Abed Awad’s chapter on Muslim law in the United States and Black’s illustration of Australian law can be further compared to Pascale Fournier’s discussion of Islamic law in Canada. Fournier’s chapter draws upon research with a focus on gender issues associated with Islamic law in Canada. Direct quotes from participants of the study injects human experience into the text and gives insight into modern Muslim relationships. Refreshingly, Fournier not only articulates the plight of women before Islamic law but also reveals how they, like men, ‘jurisdiction shop’ in order to achieve a more desirable outcome. The chapter convincingly argues that Muslim women face injustices such as limited access to divorce and inherent institutional bias towards men in granting divorce[5] by providing a comparison of each gender’s struggles within these conflicting legal systems. This balanced analysis makes this chapter particularly effective in highlighting the underlying gender issues associated with Islamic law in Western jurisdictions.

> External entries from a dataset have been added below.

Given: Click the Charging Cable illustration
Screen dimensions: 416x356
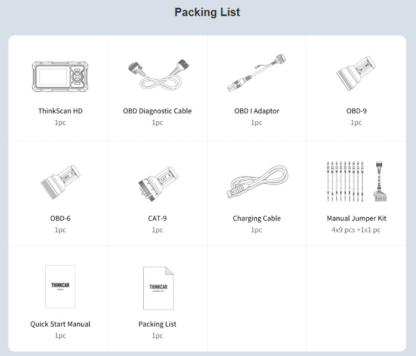Looking at the screenshot, I should click(x=257, y=182).
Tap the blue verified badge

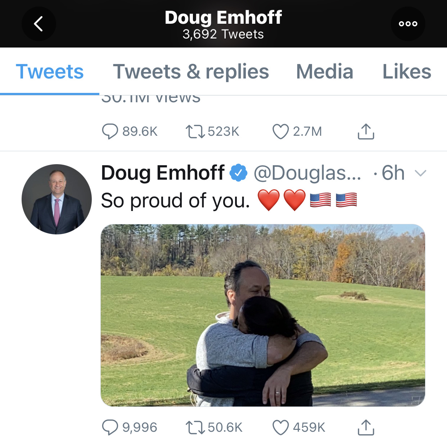239,173
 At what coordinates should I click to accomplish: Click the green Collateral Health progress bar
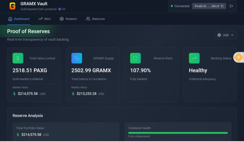tap(178, 133)
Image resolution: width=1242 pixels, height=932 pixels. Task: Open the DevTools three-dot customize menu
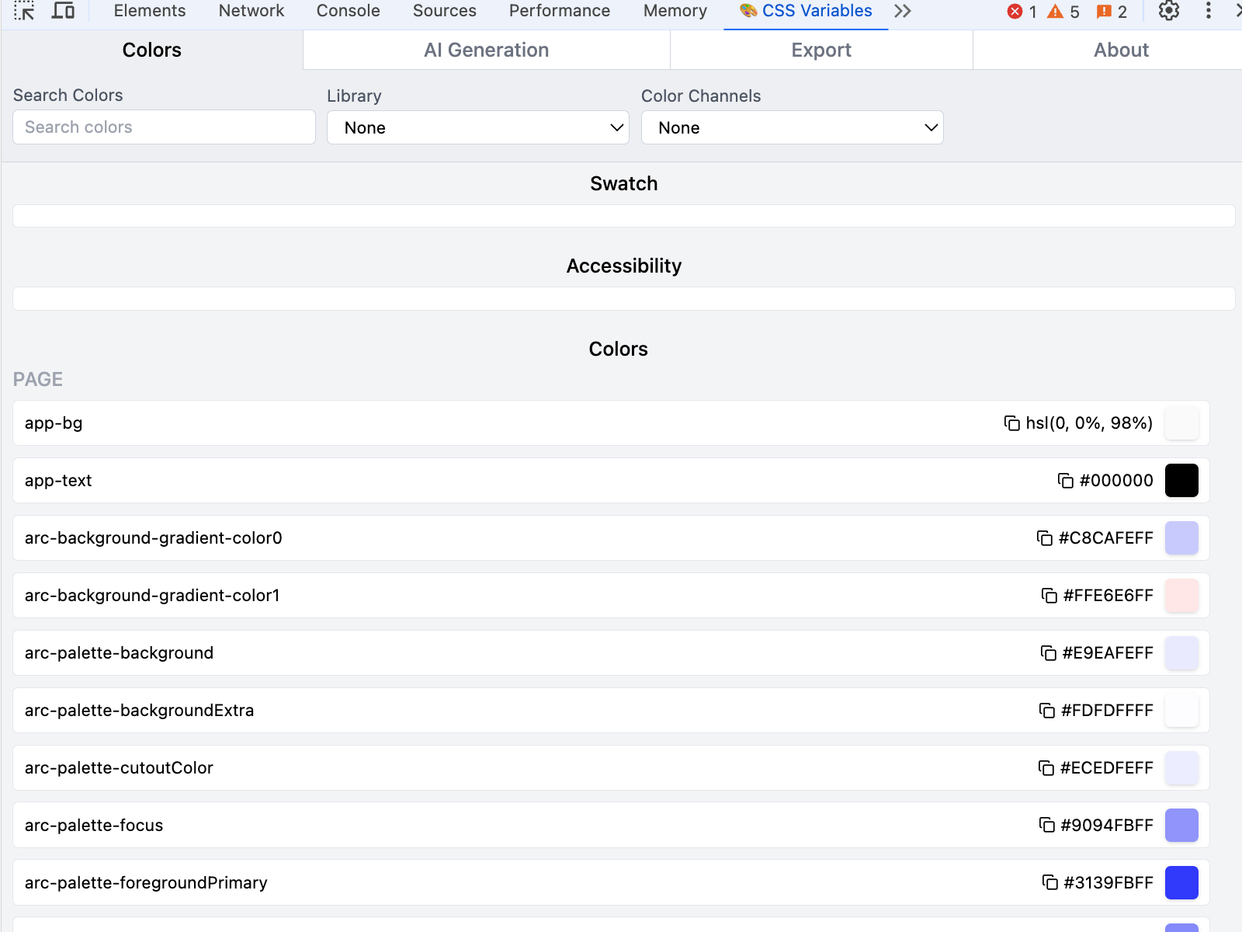point(1208,11)

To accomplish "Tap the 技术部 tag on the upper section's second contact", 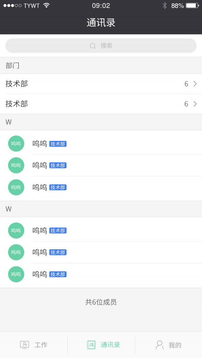I will [58, 165].
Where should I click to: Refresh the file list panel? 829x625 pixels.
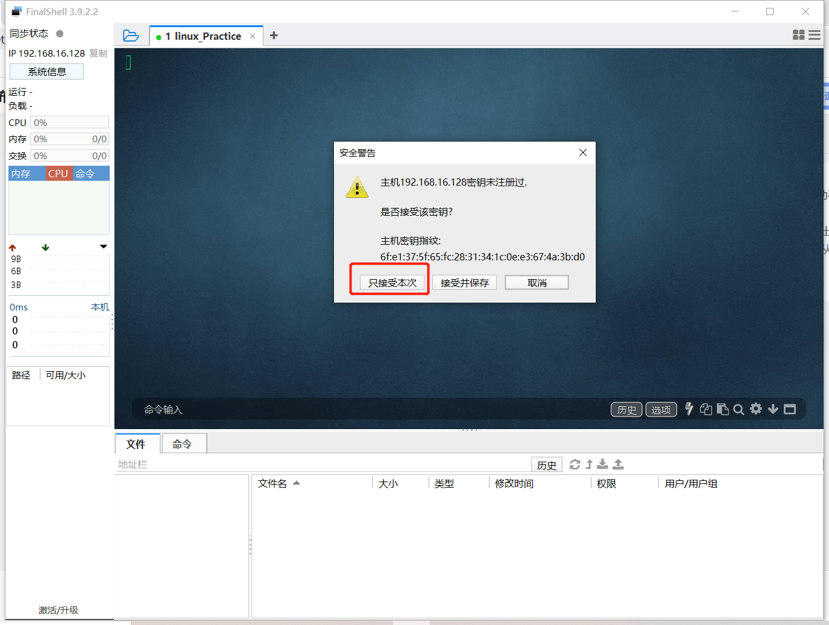tap(575, 464)
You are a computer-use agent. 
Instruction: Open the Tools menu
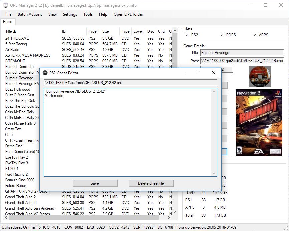pyautogui.click(x=88, y=14)
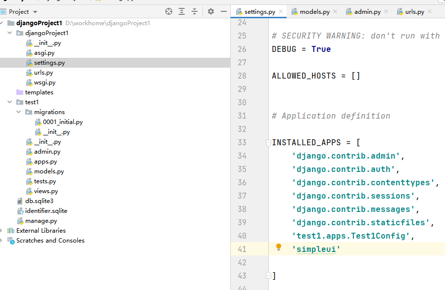Click the Expand All toolbar icon
The image size is (445, 290).
[183, 11]

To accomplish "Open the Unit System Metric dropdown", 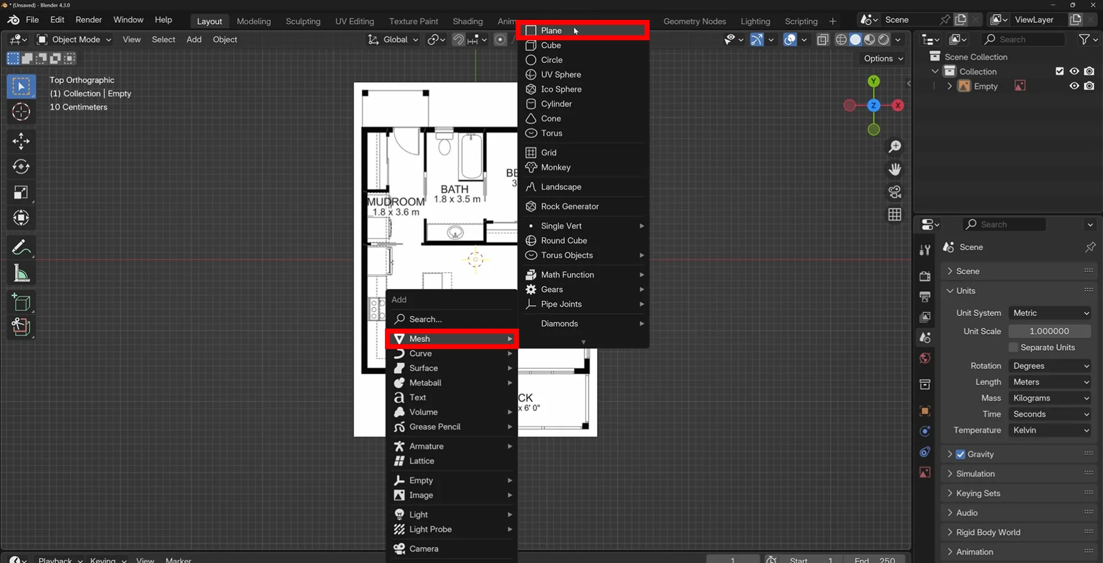I will coord(1050,313).
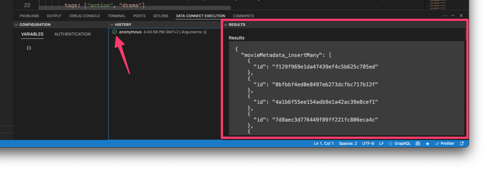The width and height of the screenshot is (487, 171).
Task: Click the green success check icon in History
Action: point(114,32)
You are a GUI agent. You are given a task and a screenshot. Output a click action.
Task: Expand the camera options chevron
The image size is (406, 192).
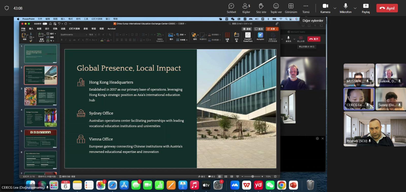coord(335,8)
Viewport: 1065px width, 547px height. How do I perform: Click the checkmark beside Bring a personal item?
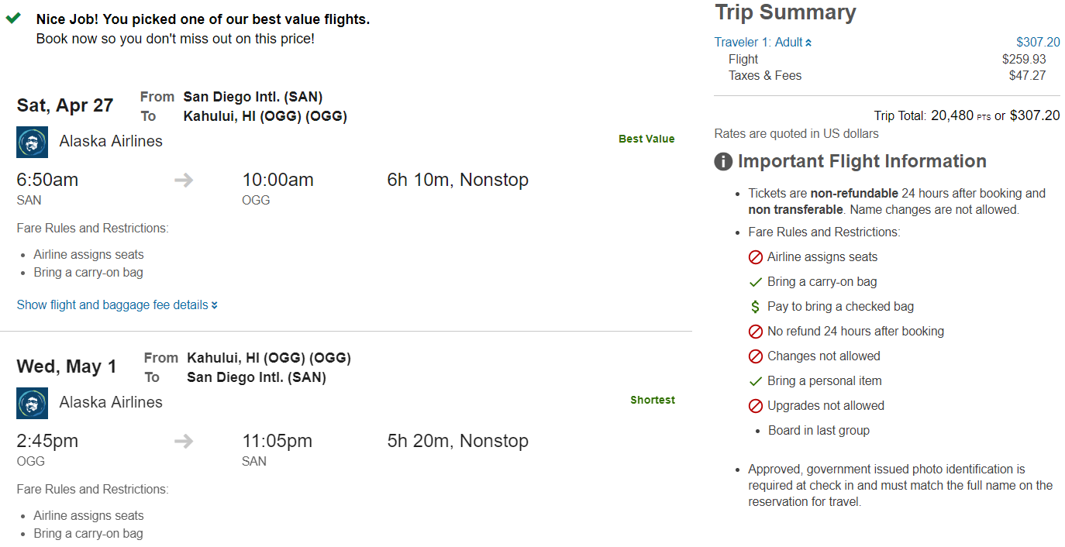pos(756,381)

Despite exploring a wide range of Western legal systems, the text omits to provide a complete picture of issues relating to Islamic family law. Each chapter focuses on marriage and divorce but, for the most part, avoids child custody issues. Children’s issues are a major division of family law and are often considered alongside divorce cases.[6] Giunchi foreshadows child custody issues as an example of gender imbalance, however these issues are only partially discussed in Black and Awad’s separate chapters.
Muslim Family Law is a highly topical and engaging text. The numerous Western case studies outlined by authors of Muslim Family Law provides clear comparisons and demonstrates differing approaches taken by courts in integrating (or not integrating) Islamic family law. The strength of this text lies in its balanced analysis of sensitive issues such as treatment of women under Islamic law, societal attitudes towards integration and the notion of religion providing the framework for law. It is a valuable resource for anyone seeking to engage in these contemporary legal issues whether they are looking for an introduction to the topic or a more in-depth analysis.
Shelby Llewellyn[*]
[1] Fundamental principles of a State’s legal system which prevail over foreign law.
[2] The text provides the examples of bilateral agreements between Switzerland and Iran (Convention d'éstablissement entre la Confédération suisse et l'Empire de Perse du 25 avril 1934) and Norway and Pakistan which address the application of family law principles to foreign nationals (though Jansen Fredriksen notes the lack of consultation which has occurred between Norway and Pakistan).
[3] See, eg, Family Law Act 1975 (Cth) and Family Law Act 1996 (UK).
[4] (1969) 1 AC 33. Upheld in the Australian cases of Nicholson v Nicholson (1971) 17 FLR 47 and Dornom v Dornom [1984] FamCA 40; (1984) FLC 91-556. These cases supported a test for recognising foreign proclamations based on whether there was a ‘real and substantial connection’ with domestic law.
[5] Fournier argues this exists both in institutional practices such as talaq divorces as well as attitudes of leaders of the Muslim faith.
[6]Australian Law Reform Commission, A statistical picture of Australia’s children <http://www.alrc.gov.au/publications/2-statistical-picture-australias-children/children-and-family-court> .
[*] Final year BA/LLB (Hons 1) student at the University of Tasmania and Co-editor of the University of Tasmania Law Review in 2015.